First, the entrance turnstiles click and clank, and then a hallway of noise bombards me. All the fans voices coalesce in a chorus of sound, rising to a humming clamor. The occasional, “Programs, get your programs, here!” jumps out through the hum to get my attention. I navigate my way through the crowded walkways of the stadium, moving to the right of some people, to the left of others, and I eventually find the section number where my seat is located. As I approach my seat I hear the announcer’s voice echo around the ball park, “Attention fans. In honor of our country, please remove your caps for the singing of the national anthem.” His deep voice echoes around each angle of the park, and every word is heard again and again. The crowd sings and hums “The Star-Spangled Banner,” and I feel a surprising amount of national pride through the voices. I take my seat as the umpire shouts, “Play ball!” and the game begins.

In the fifth inning of the game, I decide to find a concessions stand. Few tastes are as American as hot dogs and soda pop, and they cannot be missed at a ball game. The smell of hot dogs carries through the park, down every aisle, and inside every concourse. They are always as unhealthy as possible, dripping in grease, while the buns are soft and always too small for the dog. The best way to wash down the Ball Park Frank is with a large soda pop, so I order both. Doing my best to balance the cold pop in one hand and the wrapped-up dog in the other, I find the nearest condiments stand to load up my hot dog. A dollop of bright green relish and chopped onions, along with two squirts of the ketchup and mustard complete the dog. As I continue the balancing act between the loaded hot dog and pop back to my seat, a cheering fan bumps into my pop hand. The pop splashes out of the cup and all over my shirt, leaving me drenched. I make direct eye contact with the man who bumped into me and he looks me in the eye, looks at my shirt, tells me how sorry he is, and then I just shake my head and keep walking. “It’s all just part of the experience,” I tell myself.

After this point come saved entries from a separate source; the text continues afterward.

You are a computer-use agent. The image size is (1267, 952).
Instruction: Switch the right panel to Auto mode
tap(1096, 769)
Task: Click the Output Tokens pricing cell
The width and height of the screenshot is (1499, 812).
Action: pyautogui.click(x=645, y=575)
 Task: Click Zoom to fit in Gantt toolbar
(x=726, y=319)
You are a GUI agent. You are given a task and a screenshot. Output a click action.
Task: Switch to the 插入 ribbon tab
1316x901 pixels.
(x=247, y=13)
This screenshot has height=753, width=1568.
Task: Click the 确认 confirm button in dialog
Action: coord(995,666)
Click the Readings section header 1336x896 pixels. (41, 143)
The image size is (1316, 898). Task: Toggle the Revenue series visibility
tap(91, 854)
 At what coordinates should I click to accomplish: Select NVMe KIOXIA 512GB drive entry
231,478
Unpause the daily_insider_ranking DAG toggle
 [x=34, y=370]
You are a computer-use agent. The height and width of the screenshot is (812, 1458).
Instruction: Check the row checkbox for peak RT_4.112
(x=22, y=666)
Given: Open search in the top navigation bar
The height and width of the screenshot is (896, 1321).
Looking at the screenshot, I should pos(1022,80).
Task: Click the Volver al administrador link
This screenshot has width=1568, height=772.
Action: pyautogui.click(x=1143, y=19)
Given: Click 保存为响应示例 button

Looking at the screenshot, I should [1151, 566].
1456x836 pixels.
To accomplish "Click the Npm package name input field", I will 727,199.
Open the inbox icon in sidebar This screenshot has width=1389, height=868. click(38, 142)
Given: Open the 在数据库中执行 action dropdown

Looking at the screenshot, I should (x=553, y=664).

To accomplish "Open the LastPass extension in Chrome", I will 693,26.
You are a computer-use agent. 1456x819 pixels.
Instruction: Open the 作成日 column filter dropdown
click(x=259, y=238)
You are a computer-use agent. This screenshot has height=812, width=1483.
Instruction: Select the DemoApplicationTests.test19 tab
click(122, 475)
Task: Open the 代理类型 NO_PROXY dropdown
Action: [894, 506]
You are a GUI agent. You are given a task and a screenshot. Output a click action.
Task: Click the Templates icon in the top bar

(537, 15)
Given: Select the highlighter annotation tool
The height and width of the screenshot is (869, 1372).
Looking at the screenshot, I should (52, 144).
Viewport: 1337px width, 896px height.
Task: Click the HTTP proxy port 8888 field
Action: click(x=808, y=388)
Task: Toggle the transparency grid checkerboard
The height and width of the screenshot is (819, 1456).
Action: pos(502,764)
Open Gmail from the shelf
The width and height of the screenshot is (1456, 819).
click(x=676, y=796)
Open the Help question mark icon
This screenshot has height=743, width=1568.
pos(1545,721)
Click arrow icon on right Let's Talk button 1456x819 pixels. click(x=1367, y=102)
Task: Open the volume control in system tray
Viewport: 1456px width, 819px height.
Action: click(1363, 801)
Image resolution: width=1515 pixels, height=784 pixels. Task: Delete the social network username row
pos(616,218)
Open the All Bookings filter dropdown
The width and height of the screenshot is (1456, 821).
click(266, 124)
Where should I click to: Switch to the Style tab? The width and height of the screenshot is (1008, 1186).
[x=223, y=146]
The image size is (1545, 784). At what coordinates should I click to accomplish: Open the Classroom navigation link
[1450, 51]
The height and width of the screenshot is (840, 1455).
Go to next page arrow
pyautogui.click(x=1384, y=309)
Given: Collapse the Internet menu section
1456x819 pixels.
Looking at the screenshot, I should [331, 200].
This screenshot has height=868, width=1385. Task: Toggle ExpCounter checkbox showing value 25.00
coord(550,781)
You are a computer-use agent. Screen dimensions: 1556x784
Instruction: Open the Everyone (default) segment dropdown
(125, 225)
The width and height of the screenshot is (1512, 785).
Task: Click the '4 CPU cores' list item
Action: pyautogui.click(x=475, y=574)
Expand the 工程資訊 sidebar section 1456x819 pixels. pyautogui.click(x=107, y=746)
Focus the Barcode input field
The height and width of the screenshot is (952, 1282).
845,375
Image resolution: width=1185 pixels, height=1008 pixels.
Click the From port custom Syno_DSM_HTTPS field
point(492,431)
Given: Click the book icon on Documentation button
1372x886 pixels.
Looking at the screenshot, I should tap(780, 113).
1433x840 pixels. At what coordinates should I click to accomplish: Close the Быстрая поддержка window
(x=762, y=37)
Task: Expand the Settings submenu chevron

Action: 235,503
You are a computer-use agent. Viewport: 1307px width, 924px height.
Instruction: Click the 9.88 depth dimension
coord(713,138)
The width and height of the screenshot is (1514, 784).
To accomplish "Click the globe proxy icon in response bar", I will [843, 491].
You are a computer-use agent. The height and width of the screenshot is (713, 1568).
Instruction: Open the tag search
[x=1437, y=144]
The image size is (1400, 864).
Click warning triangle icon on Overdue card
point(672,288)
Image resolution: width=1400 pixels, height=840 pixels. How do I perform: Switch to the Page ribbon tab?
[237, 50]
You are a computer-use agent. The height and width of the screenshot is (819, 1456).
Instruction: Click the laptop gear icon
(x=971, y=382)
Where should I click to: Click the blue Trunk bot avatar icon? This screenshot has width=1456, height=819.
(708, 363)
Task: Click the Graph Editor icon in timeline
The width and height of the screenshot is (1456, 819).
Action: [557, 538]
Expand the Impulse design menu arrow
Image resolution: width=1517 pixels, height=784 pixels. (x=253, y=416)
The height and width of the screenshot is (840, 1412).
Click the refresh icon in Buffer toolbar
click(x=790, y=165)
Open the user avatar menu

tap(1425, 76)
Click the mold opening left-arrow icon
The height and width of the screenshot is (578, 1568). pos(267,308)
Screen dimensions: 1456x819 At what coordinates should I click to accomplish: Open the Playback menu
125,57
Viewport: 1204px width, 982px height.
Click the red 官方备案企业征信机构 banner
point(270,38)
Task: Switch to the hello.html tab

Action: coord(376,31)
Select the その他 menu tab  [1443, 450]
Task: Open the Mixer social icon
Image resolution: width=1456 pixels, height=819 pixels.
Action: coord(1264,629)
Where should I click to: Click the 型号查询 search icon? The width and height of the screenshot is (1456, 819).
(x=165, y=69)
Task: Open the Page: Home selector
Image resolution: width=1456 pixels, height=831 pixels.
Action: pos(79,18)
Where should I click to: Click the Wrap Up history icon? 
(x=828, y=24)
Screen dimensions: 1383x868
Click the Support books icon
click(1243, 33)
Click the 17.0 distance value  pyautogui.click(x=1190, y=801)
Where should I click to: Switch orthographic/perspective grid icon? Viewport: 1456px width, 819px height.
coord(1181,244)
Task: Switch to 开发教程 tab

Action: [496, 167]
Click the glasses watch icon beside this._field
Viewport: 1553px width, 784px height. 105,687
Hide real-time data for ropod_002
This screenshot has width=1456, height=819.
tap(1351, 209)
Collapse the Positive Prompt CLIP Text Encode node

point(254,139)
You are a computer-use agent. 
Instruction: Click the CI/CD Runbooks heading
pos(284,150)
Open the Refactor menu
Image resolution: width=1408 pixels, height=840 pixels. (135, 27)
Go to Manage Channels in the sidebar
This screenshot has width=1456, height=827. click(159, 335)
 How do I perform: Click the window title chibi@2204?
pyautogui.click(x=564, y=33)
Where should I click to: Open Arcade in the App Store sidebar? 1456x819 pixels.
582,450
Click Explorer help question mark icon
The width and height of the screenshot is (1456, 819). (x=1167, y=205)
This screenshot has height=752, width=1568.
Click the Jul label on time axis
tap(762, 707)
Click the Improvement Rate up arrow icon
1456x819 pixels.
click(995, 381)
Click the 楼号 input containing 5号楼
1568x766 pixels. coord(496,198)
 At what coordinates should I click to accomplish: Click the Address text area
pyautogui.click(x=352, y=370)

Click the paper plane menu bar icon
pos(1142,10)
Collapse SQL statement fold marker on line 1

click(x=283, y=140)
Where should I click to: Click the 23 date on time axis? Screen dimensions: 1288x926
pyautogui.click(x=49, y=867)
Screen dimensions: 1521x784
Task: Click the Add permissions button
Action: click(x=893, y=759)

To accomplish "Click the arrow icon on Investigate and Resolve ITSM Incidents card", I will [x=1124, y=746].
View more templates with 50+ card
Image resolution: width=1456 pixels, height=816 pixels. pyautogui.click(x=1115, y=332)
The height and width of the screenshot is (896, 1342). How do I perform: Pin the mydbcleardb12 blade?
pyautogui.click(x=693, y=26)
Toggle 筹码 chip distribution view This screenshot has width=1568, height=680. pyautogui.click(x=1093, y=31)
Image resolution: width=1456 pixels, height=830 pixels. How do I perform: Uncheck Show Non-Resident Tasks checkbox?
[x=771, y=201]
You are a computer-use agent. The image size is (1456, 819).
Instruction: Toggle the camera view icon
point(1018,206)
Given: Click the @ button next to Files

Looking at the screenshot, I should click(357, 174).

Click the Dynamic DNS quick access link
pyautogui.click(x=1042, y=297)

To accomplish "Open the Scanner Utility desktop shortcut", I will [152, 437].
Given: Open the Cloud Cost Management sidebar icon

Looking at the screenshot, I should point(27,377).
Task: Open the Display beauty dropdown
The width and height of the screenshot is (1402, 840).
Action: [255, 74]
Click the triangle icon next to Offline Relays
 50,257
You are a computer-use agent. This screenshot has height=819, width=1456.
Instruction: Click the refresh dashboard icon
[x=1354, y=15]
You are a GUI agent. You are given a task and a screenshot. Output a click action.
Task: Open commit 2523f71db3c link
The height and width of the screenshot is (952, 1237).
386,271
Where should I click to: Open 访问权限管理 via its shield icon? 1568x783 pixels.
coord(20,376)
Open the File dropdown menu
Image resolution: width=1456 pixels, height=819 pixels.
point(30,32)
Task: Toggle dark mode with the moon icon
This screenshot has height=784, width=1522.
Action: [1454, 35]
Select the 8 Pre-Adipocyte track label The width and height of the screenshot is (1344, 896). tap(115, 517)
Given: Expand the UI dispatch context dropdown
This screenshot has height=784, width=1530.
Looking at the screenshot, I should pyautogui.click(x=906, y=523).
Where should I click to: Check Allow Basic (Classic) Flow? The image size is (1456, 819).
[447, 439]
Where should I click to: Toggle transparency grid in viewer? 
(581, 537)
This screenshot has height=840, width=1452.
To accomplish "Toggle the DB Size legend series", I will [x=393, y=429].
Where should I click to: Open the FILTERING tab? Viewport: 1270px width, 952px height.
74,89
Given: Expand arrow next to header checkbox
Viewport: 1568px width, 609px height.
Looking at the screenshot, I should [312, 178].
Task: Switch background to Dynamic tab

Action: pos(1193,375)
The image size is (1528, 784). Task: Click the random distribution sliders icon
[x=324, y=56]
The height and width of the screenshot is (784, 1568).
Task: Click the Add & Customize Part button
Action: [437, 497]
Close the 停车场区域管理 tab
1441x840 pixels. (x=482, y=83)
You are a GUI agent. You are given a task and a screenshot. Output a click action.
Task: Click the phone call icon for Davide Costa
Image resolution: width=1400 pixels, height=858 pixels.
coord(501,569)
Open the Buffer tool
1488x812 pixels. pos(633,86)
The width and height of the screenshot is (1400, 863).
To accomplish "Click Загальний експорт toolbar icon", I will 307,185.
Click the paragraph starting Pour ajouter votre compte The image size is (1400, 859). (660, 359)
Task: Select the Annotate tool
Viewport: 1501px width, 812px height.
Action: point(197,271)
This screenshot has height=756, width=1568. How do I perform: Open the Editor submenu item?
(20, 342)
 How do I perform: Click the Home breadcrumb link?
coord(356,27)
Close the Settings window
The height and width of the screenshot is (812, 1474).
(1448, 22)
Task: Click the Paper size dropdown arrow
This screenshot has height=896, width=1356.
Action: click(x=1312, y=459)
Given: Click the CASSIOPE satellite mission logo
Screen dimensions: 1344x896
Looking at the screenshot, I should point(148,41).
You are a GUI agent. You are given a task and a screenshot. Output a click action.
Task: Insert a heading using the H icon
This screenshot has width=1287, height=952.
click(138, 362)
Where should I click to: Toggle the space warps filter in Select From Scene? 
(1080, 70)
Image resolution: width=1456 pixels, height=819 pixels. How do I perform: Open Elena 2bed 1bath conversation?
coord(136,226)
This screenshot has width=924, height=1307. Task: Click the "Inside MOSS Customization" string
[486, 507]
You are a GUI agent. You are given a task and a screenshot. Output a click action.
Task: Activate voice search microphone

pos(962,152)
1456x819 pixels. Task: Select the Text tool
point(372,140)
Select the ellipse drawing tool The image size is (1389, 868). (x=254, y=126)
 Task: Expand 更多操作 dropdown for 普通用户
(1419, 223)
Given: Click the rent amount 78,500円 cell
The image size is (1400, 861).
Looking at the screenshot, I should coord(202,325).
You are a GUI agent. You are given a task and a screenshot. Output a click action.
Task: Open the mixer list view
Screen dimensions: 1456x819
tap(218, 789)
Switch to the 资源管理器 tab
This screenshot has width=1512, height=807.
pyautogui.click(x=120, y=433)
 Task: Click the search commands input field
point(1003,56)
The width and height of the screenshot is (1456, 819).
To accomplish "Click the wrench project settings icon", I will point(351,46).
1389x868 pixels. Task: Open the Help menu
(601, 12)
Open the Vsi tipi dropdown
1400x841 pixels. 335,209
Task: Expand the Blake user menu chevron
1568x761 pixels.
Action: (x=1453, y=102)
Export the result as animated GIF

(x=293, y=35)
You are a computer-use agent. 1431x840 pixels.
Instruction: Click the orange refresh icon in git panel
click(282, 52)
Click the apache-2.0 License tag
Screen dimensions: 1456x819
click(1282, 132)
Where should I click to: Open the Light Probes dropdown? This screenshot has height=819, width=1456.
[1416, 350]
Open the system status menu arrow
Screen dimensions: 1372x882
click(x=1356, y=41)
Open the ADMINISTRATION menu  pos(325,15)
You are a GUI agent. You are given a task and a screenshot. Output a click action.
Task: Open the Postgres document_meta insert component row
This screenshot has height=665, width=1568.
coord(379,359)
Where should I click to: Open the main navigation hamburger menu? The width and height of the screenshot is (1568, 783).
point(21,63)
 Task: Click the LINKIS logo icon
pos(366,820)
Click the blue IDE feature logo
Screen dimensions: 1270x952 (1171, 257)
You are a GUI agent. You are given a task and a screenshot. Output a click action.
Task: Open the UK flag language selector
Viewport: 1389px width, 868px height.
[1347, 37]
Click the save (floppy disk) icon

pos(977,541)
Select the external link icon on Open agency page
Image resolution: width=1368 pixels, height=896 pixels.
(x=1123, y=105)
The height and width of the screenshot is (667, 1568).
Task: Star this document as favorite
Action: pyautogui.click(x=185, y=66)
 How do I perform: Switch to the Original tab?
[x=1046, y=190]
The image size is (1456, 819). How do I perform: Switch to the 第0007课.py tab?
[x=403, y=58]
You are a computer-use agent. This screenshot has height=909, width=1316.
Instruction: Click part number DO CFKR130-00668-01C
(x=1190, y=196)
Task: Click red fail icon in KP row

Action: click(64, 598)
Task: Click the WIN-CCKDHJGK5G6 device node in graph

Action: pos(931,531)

Before I am able to get back to my seat, I hear the crack of a bat, followed by an uproar from the crowd. Everyone is standing, clapping, and cheering. I missed a home run. I find my aisle and ask everyone to excuse me as I slip past them to my seat. “Excuse me. Excuse me. Thank you. Thank you. Sorry,” is all I can say as I inch past each fan. Halfway to my seat I can hear discarded peanut shells crunch beneath my feet, and each step is marked with a pronounced crunch.

When I finally get to my seat I realize it is the start of the seventh inning stretch. I quickly eat my hot dog and wash it down with what is left of my soda pop. The organ starts playing and everyone begins to sing “Take Me Out to the Ball Game.” While singing the song, putting my arms around friends and family with me, I watch all the players taking the field. It is wonderful to see the overwhelming amount of players on one team from around the world: Japan, the Dominican Republic, the United States, Canada, and Venezuela. I cannot help but feel a bit of national pride at this realization. Seeing the international representation on the field reminds me of the ways that Americans, though from many different backgrounds and places, still come together under common ideals. For these reasons and for the whole experience in general, going to a Major League Baseball game is the perfect way to glimpse a slice of Americana.

Exercise 4

Identify the thesis, main claim, or aphorism the above student example attempts to illustrate. Then evaluate its use of illustration, particularly its ability to create clear examples and images through specificity. Where does it succeed, and where does it fail? Which parts are strongest, and which are weakest? Why?